Sri Aurobindo

Aravinda Ackroyd Ghose now known to the world as Sri Aurobindo was born on the 15th of August, 1872, in Calcutta to Dr. Krishna Dhan Ghose and Swarnalata as their third son. Aravinda means lotus, while his father with his fondness for the English chose the middle name. Sri Aurobindo was a prolific scholar, thinker, poet, philosopher, seer, political and revolutionary leader and a Yogi. In fact many could not mange to speak of all these aspects of him and hence chose one and dismissed the others as he was not a small achiever in any of these fields.

His early education was in the Loretto Convent in Darjeeling, the vacations were spent between his parents and his grandfather at Deogarh. When he was seven he was taken to England along with his brothers. Aurobindo stayed at Manchester with the Drewetts, where he learnt Latin, English, History, Geography, Arithmetic, French. He studied Shakespeare, Keats, Shelley and the Bible on his own. Aurobindo later went on to studyfor five years in St. Pauls’s school (1884). These were great times academically for he distinguished himself for his mastery in literature and history. He took deep interest in literary works and began to write poetry.

The Revolt Of Islam was his favorite book and he always wanted to bring in a similar world-change. He appeared for an Indian Civil Service exam and scored high, winning for himself a stipend for the probationary period. Yet for him these were trying times financially as his father was sending in lesser and lesser money. He went without dinner for two years with a slice or two of bread and a cup of tea in the morning and a sausage in the evening. He had no overcoat to protect him, nor any heating arrangement where he slept.

He continued as an I.C.S probationer along with his studies in classics for he had won an open scholarship for classics at the King’s college. He never got to gain full membership in the Indian Civil Service. The main stipulations to be qualified for the I.CS was to pass an exam in horseback riding. Civil servant's career was passed touring remote areas on horsebacks. Aurobindo fell of the horse for the first examination and did not report for the rest of them as a result of which he was thrown out of the commission.

He did not want to join British Government Service and since he did not want to upset his father by leaving it, he sought a way to be thrown out. The passion of freedom and country had gained strength in him. It was then that he obtained a job with the Maharaja of Baroda, Sayajirao Gaekwar, for RS 200 a month which was a pittance for a man of his qualification. Aurobindo’s father had died at that time of heartbreak believing his son to have sunk with the ship Roumania which he was to sail on, to India, but did not, just to stay back for the riding test.

Aurobindo then moved to Baroda and started his career as a revenue-department trainee (1893) and rose to be Vice-Principal of Baroda College. Career meant little to him as all his interest lay with literature, politics, philosophy and yoga. Of a small family besides his sister and grandfather. His mother was mentally unwell oblivious to the world.

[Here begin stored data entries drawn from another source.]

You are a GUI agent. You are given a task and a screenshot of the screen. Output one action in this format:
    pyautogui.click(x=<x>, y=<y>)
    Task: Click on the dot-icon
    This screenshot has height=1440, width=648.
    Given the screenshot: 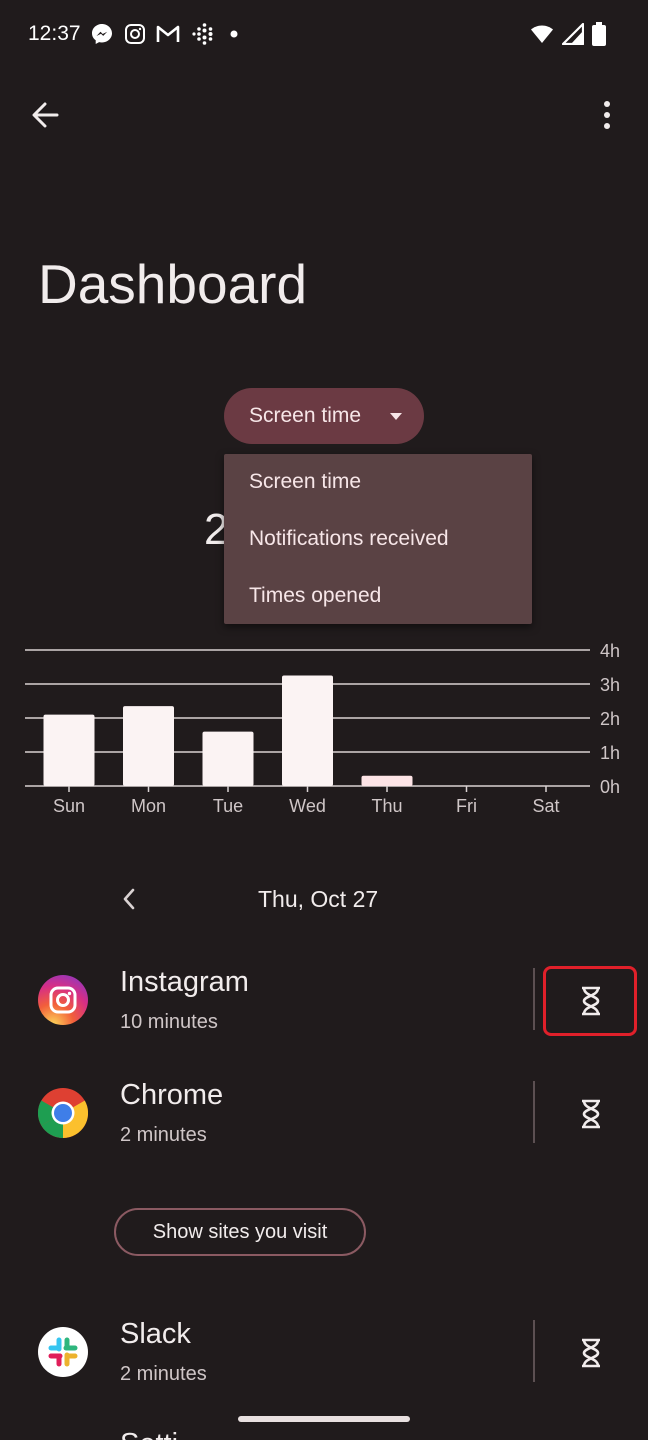 What is the action you would take?
    pyautogui.click(x=234, y=34)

In 1901 he wed Mrinalini who was 14 years younger to him. Theirs was a marriage marked by many intervals of physical separation as she was unable to live in a place where no one spoke her mother tongue. Besides, a famine struck Gujurat followed by a bubonic plague forcing her to depart. In Aurobindo’s own words to his Father-in-law “ I am afraid I shall never be good for much in the way of domestic virtues. I have tried, very ineffectively, to do some part of my duty as a son, a brother and a husband, but there is something too strong in me which forces me to subordinate everything else to it.”

Aurobindo was originally a Poet and a Politician and not a philosopher. His philosophy grew out of his yoga. Twenty two year old Aurobindo emerged as a strong critic of the Indian National Congress for their subordination to the British. His political career started off with his letters of criticism in “ Indu Prakash” of Bombay in 1893 under the title “New Lamps For the old”. His involvement with Indian Politics and freedom fighting was very deep.

He said that the true enemy was not the British. ”Our actual enemy is not any force exterior to ourselves, but our own weaknesses,..Cowardice,..selfishness.. purblind sentimentalism”This came to be known as the policy of self-help. Aurobindo was involved in both open political agitation and secret revolutionary activity. He worked primarily as a political journalist. He gained popularity when a warrant was served against him as editor of the journal ‘Bande Mataram’. The trial made headlines and he was found innocent as all evidence that he was the editor was destroyed and there were no testimonies either. He was too valuable to be allowed to spend time in jail.